Chris Stephens

Personal information
- Full name: Christopher George Stephens
- Born: 8 January 1948 (age 78) Cape Town, South Africa
- Batting: Right-handed

Domestic team information
- 1968–69 to 1971–72: Western Province
- 1972–73 to 1977–78: Transvaal

Career statistics
| Competition | First-class | List A |
| Matches | 38 | 7 |
| Runs scored | 2273 | 230 |
| Batting average | 43.51 | 32.85 |
| 100s/50s | 7/7 | 1/1 |
| Top score | 165 | 104 |
| Balls bowled | 18 | 0 |
| Wickets | 0 | – |
| Bowling average | – | – |
| 5 wickets in innings | – | – |
| 10 wickets in match | – | – |
| Best bowling | – | – |
| Catches/stumpings | 41/– | 1/– |
- Source: Cricinfo, 6 April 2017

= Chris Stephens (cricketer) =

South African cricketer

Christopher George Stephens (born 8 January 1948) is a former cricketer who played first-class cricket in South Africa from 1968 to 1978.

His most successful season was his first, when he played for Western Province in the B Section of the Currie Cup in 1968–69. In his second first-class match he made 153 in three hours in an innings victory over North Eastern Transvaal, and later that season he made 165 in another innings victory, over Transvaal B.

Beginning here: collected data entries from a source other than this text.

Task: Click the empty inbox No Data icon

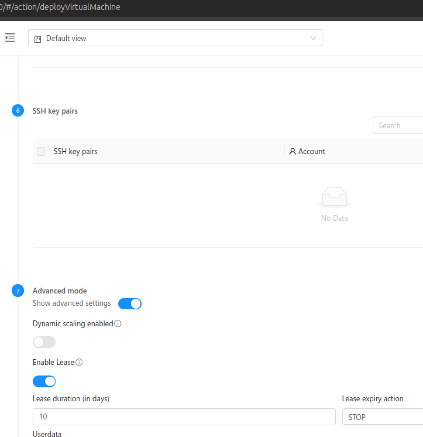Action: 334,198
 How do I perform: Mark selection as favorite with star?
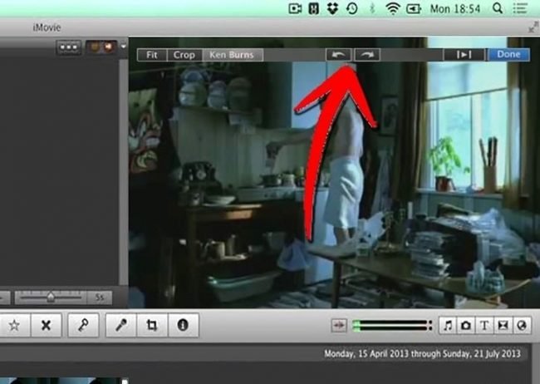(14, 326)
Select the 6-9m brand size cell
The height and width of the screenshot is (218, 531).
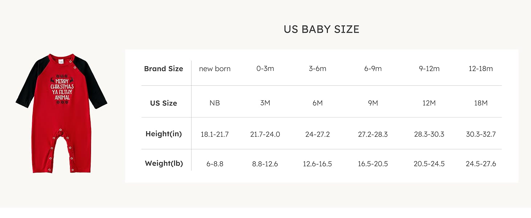373,69
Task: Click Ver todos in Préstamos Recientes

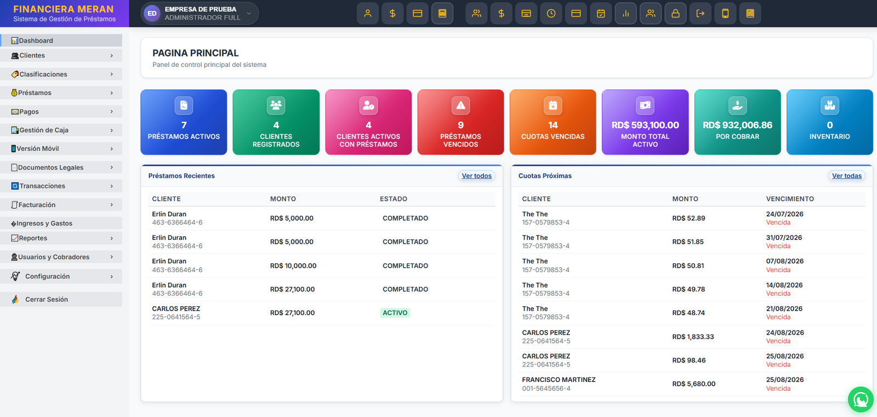Action: (476, 176)
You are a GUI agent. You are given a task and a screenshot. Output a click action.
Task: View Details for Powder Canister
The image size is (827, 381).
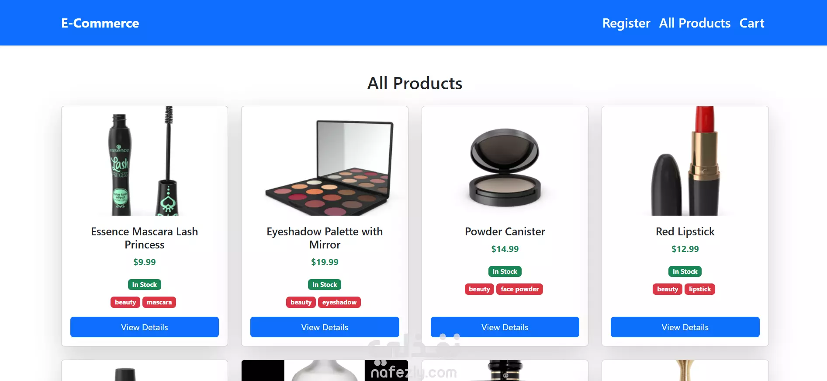click(x=505, y=327)
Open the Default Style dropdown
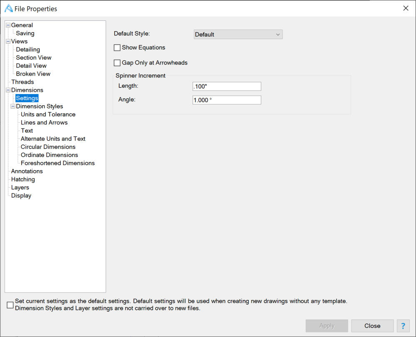 (238, 35)
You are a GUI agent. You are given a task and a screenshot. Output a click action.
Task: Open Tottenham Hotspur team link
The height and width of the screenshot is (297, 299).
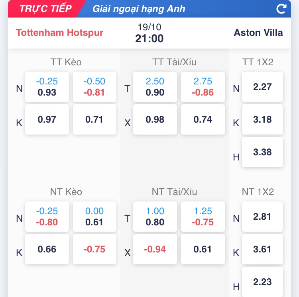click(60, 33)

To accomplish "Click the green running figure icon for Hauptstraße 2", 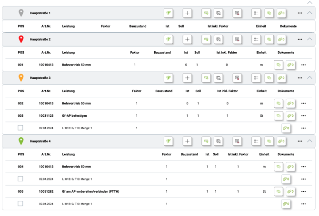I will tap(169, 39).

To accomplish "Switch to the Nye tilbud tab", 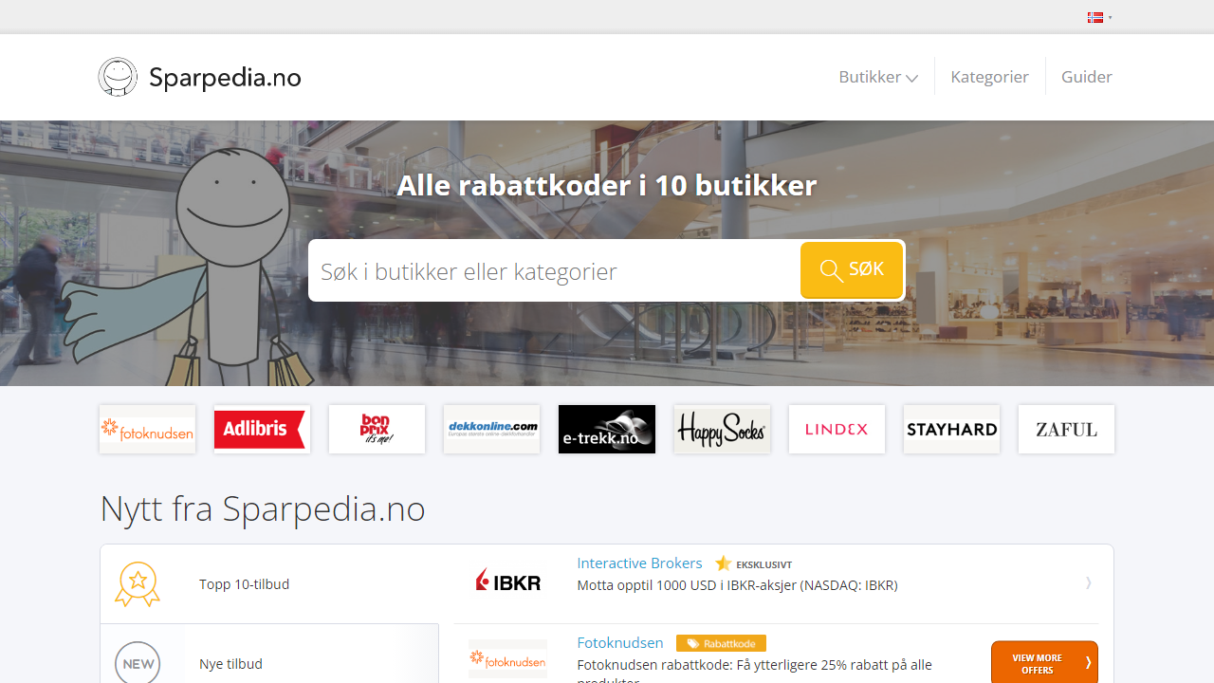I will tap(269, 663).
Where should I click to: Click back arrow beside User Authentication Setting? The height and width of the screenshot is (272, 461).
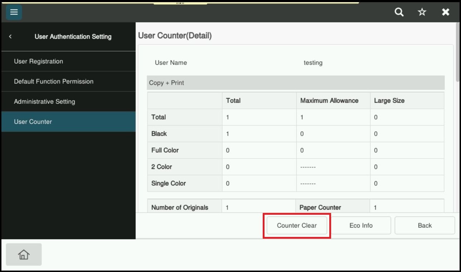tap(10, 37)
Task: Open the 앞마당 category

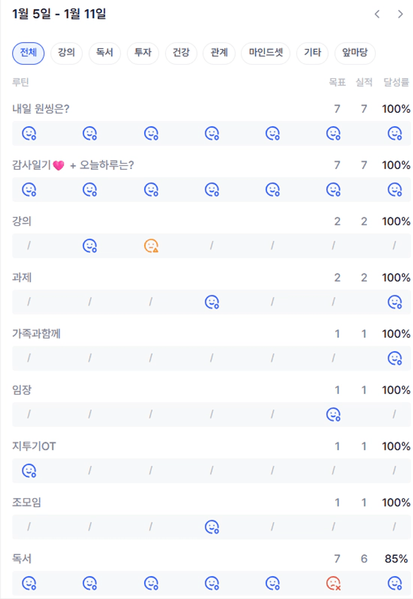Action: [355, 53]
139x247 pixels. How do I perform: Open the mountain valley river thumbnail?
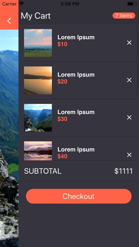pos(38,118)
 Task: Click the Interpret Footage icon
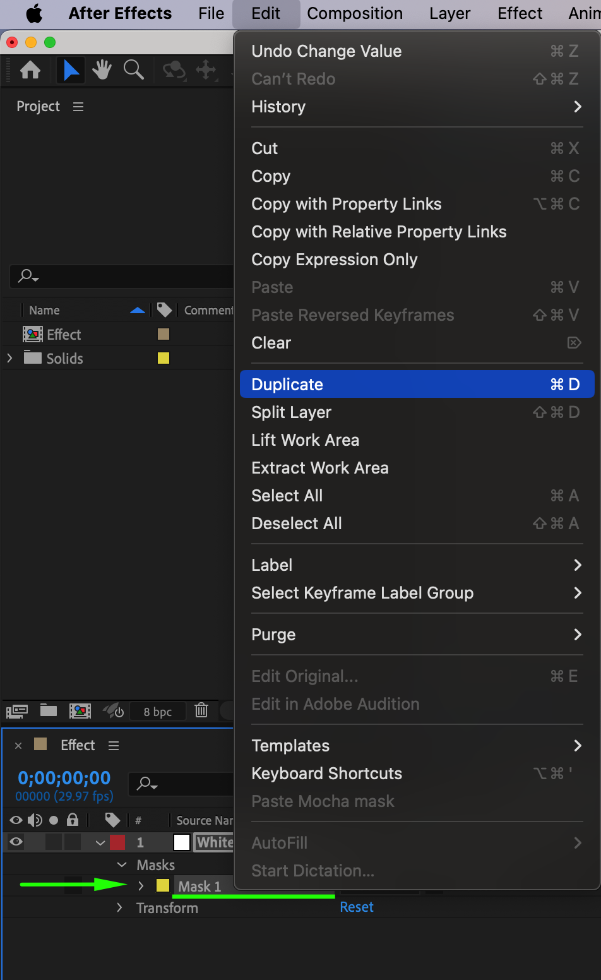coord(17,711)

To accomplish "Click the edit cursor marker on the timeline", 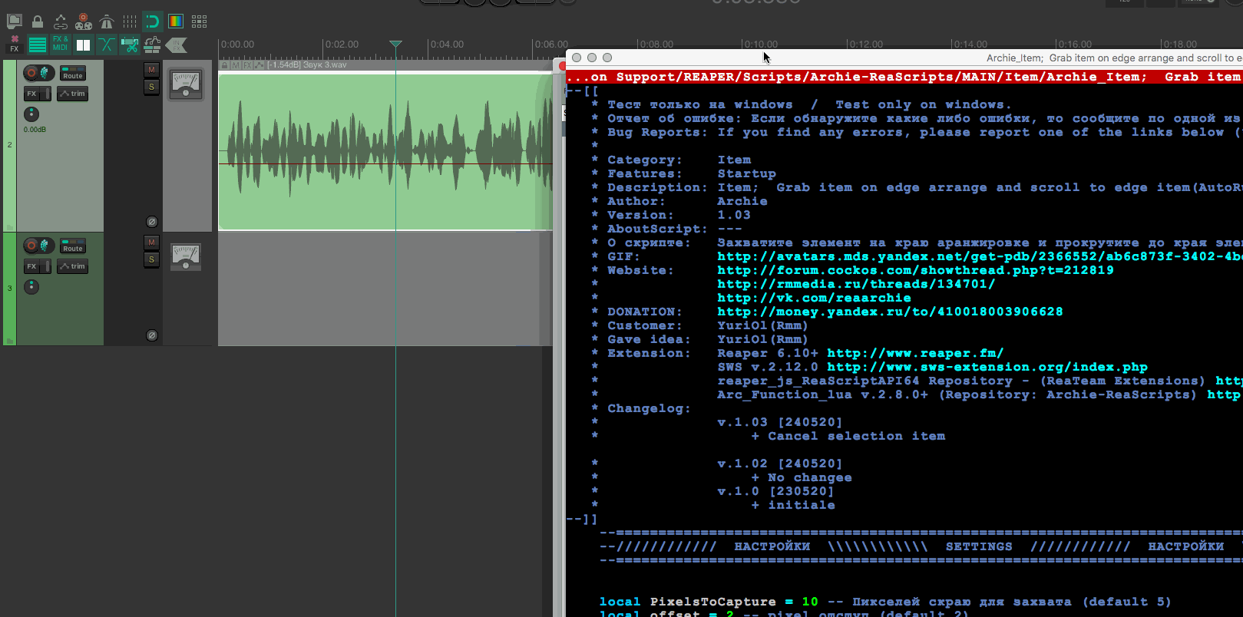I will pyautogui.click(x=395, y=45).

When Western Province returned to the A Section of the Currie Cup in 1969–70 he continued his good form, scoring 755 runs in the next two seasons at an average of 50.33. His form declined after that. He moved to Transvaal in 1972–73, and spent most of the rest of his career in the B Section of the Currie Cup with Transvaal B.